--- Record set ---

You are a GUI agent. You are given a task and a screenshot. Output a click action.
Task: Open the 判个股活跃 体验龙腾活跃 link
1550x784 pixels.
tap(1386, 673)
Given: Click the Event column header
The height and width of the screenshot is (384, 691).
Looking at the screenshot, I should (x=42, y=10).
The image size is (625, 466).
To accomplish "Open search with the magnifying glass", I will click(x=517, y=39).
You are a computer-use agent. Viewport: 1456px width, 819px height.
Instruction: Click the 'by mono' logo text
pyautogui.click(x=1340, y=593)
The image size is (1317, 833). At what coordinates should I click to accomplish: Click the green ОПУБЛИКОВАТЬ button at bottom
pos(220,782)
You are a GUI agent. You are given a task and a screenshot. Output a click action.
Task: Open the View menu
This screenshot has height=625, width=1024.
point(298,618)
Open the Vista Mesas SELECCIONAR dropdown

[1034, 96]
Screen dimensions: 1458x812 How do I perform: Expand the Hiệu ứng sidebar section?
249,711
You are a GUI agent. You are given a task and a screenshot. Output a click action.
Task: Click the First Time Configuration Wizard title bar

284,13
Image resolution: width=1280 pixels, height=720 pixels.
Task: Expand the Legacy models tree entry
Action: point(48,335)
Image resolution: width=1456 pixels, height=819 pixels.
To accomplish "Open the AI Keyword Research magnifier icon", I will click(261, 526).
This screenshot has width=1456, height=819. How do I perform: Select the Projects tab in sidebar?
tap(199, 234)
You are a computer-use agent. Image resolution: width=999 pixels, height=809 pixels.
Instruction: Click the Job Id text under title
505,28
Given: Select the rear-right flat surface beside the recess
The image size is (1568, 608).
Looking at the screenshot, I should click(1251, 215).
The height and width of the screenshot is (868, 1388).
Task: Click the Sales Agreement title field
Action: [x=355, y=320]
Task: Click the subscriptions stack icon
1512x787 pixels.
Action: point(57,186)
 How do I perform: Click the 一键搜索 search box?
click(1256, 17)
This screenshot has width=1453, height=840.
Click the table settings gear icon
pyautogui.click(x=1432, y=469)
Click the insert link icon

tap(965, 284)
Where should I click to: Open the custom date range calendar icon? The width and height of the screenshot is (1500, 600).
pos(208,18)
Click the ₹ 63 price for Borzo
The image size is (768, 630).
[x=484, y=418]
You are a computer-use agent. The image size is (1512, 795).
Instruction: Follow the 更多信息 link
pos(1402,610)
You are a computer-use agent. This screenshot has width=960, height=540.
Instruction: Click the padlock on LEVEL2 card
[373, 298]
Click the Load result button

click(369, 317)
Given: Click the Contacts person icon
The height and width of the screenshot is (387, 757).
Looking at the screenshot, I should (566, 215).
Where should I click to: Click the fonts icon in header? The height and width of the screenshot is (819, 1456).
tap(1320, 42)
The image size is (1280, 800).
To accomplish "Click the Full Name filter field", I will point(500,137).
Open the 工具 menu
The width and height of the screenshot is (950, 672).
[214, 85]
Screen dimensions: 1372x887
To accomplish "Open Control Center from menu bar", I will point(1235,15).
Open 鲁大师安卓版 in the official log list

---

The request: Reproduce each line of the data above verbatim, in its original order and with nothing added or left out.

Solution below:
You are a GUI agent. You are given a task and a screenshot. Output a click action.
Task: Open the 判个股活跃 体验龙腾活跃 link
1550x784 pixels.
tap(1386, 673)
Given: Click the Event column header
The height and width of the screenshot is (384, 691).
Looking at the screenshot, I should (x=42, y=10).
The image size is (625, 466).
To accomplish "Open search with the magnifying glass", I will click(x=517, y=39).
You are a computer-use agent. Viewport: 1456px width, 819px height.
Instruction: Click the 'by mono' logo text
pyautogui.click(x=1340, y=593)
The image size is (1317, 833). At what coordinates should I click to accomplish: Click the green ОПУБЛИКОВАТЬ button at bottom
pos(220,782)
You are a GUI agent. You are given a task and a screenshot. Output a click action.
Task: Open the View menu
This screenshot has height=625, width=1024.
point(298,618)
Open the Vista Mesas SELECCIONAR dropdown

[1034, 96]
Screen dimensions: 1458x812 How do I perform: Expand the Hiệu ứng sidebar section?
249,711
You are a GUI agent. You are given a task and a screenshot. Output a click action.
Task: Click the First Time Configuration Wizard title bar

284,13
Image resolution: width=1280 pixels, height=720 pixels.
Task: Expand the Legacy models tree entry
Action: point(48,335)
Image resolution: width=1456 pixels, height=819 pixels.
To accomplish "Open the AI Keyword Research magnifier icon", I will click(261, 526).
This screenshot has width=1456, height=819. How do I perform: Select the Projects tab in sidebar?
tap(199, 234)
You are a computer-use agent. Image resolution: width=999 pixels, height=809 pixels.
Instruction: Click the Job Id text under title
505,28
Given: Select the rear-right flat surface beside the recess
The image size is (1568, 608).
Looking at the screenshot, I should click(1251, 215).
The height and width of the screenshot is (868, 1388).
Task: Click the Sales Agreement title field
Action: [x=355, y=320]
Task: Click the subscriptions stack icon
1512x787 pixels.
Action: point(57,186)
 How do I perform: Click the 一键搜索 search box?
click(1256, 17)
This screenshot has width=1453, height=840.
Click the table settings gear icon
pyautogui.click(x=1432, y=469)
Click the insert link icon

tap(965, 284)
Where should I click to: Open the custom date range calendar icon? The width and height of the screenshot is (1500, 600).
pos(208,18)
Click the ₹ 63 price for Borzo
The image size is (768, 630).
[x=484, y=418]
You are a computer-use agent. The image size is (1512, 795).
Instruction: Follow the 更多信息 link
pos(1402,610)
You are a computer-use agent. This screenshot has width=960, height=540.
Instruction: Click the padlock on LEVEL2 card
[373, 298]
Click the Load result button

click(369, 317)
Given: Click the Contacts person icon
The height and width of the screenshot is (387, 757).
Looking at the screenshot, I should (566, 215).
Where should I click to: Click the fonts icon in header? The height and width of the screenshot is (819, 1456).
tap(1320, 42)
The image size is (1280, 800).
To accomplish "Click the Full Name filter field", I will point(500,137).
Open the 工具 menu
The width and height of the screenshot is (950, 672).
[214, 85]
Screen dimensions: 1372x887
To accomplish "Open Control Center from menu bar", I will point(1235,15).
Open 鲁大师安卓版 in the official log list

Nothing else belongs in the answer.